Plus, as more people ordered take out and delivery, more food containers made their way into residential garbage cans.

“What happens is a lot of people don’t wash those containers out. They don’t use the garbage disposal. So that’s more food waste in the alleyways,” said Brown.

James Matthews, who works in the northwest DC said he’s noticed more rats on the streets.

“I can’t stand it. I stay away from them,” said Matthews. “Some of them be lying around dead. Some of them almost bigger than cats.”

In the Logan Circle neighborhood residents said several alleyways leading to P Street are particularly bad, including one next to Whole Foods.

“Sometimes it’s hard to cross the alleyway because there’s too much rats you can’t even walk,” said Pedro Cistillo, who lives in the neighborhood. “Sometimes I have to go the other way to avoid them, especially at night.”

Wednesday, Brown along with city and neighborhood leaders walked through Logan Circle looking for rat infestations, citing problem businesses, educating people about what attracts rats and putting out rodenticide.

Councilmember Brooke Pinto was on that walk.

In a statement she said, “We all have a role to play in addressing rodent infestation in our city. In both last year’s and this year’s budget, I fought for the inclusion of a trash compactor program to ensure that businesses and restaurants can better contain their trash before pick up days.”

“Today, my team and I met with DC Health and DCRA to work together in addressing areas where we’ve seen the proliferation of rodents.
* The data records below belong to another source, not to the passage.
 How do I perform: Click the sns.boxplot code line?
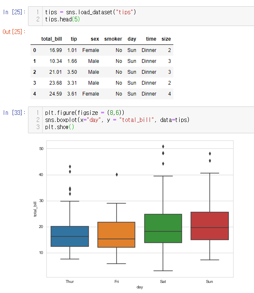click(x=117, y=120)
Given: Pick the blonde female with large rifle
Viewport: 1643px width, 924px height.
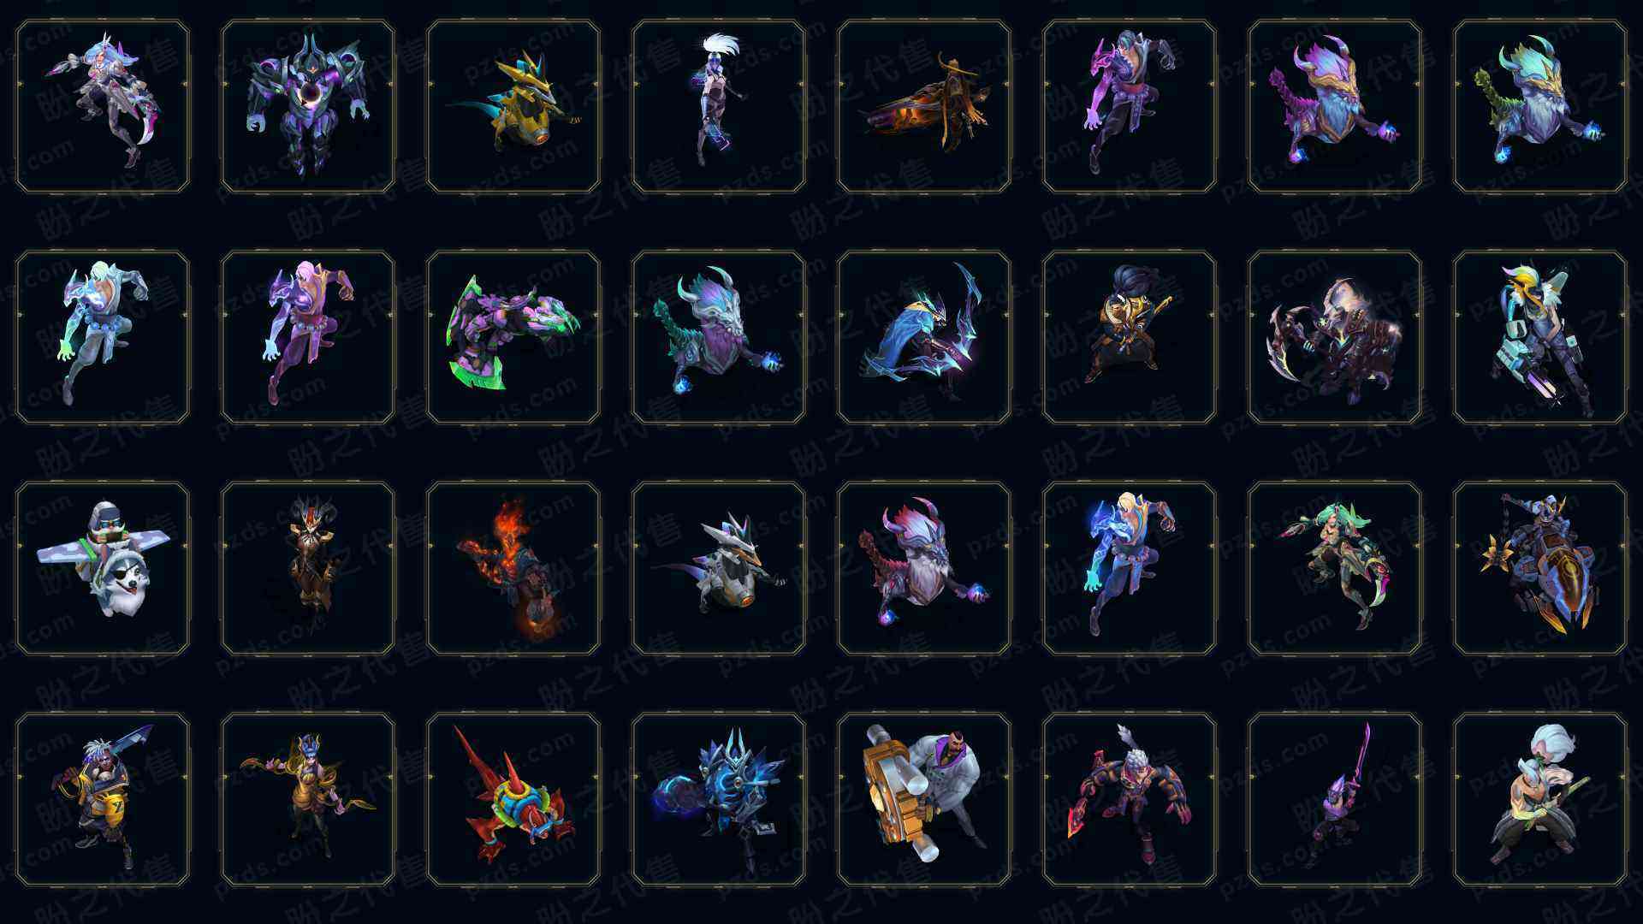Looking at the screenshot, I should pyautogui.click(x=1540, y=337).
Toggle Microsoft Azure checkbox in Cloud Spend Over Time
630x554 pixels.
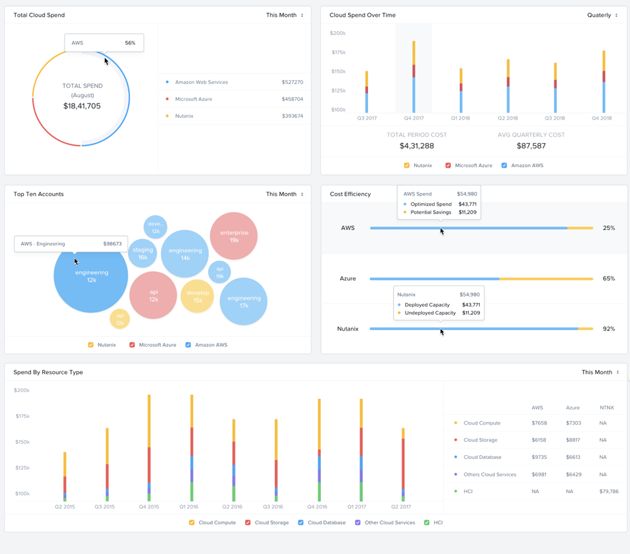click(448, 166)
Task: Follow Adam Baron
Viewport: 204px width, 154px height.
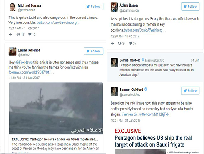Action: tap(190, 7)
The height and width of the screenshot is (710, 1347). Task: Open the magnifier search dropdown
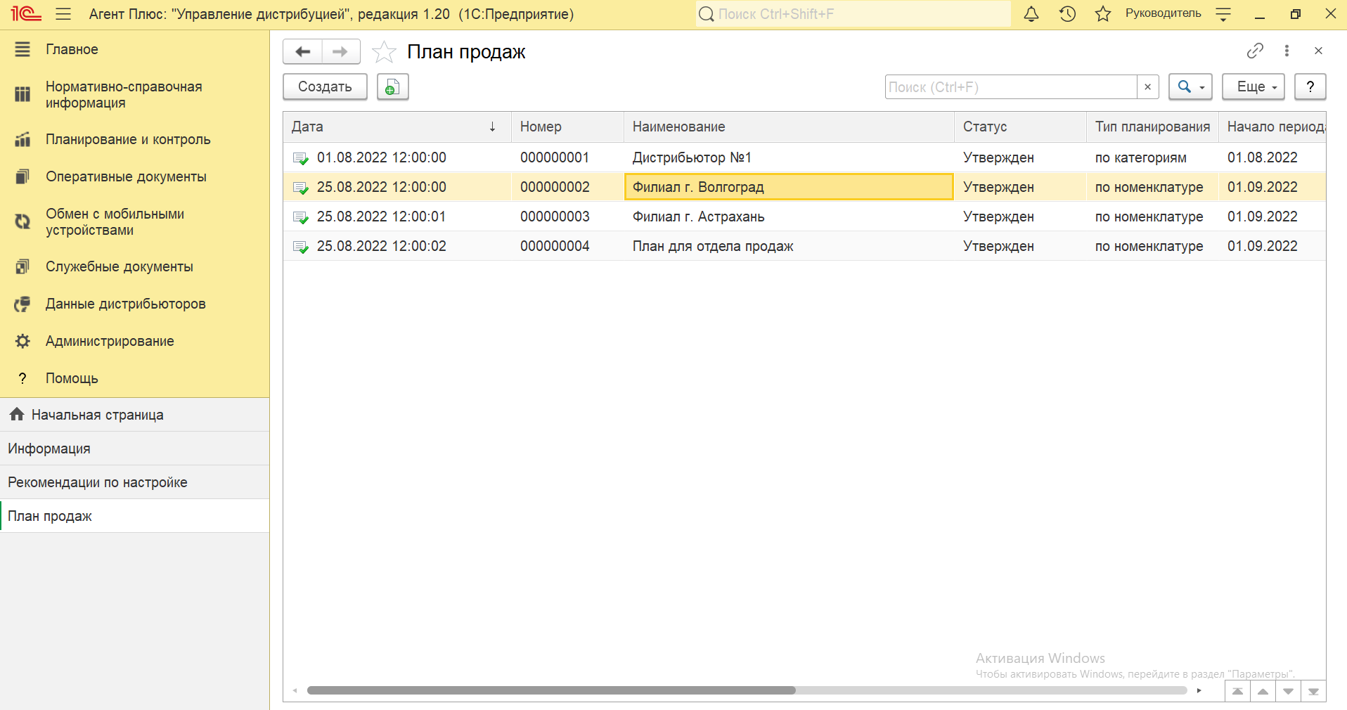pyautogui.click(x=1190, y=86)
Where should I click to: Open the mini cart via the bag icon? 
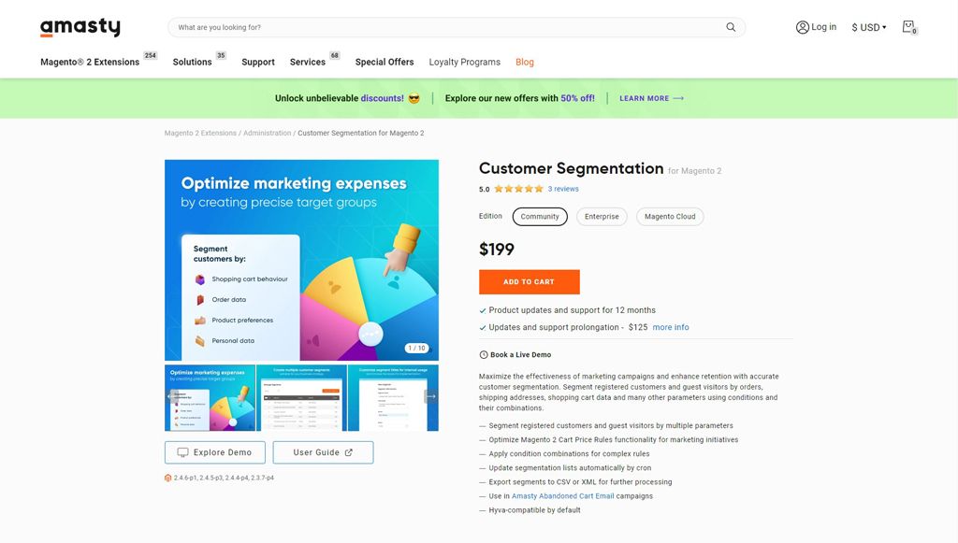[908, 27]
I encourage residents to visit DC Health’s website to learn more about ways to reduce rodent activity,” she continued.

Brown said if your garbage can is full, to avoid putting out more trash until it’s ready to be picked up. And, for people to wash food containers before throwing them out.

If not, he said, “if you don’t follow the recommendations, we’ll probably be back here in a year talking about the same thing.”

To report a rodent issue, call 3-1-1.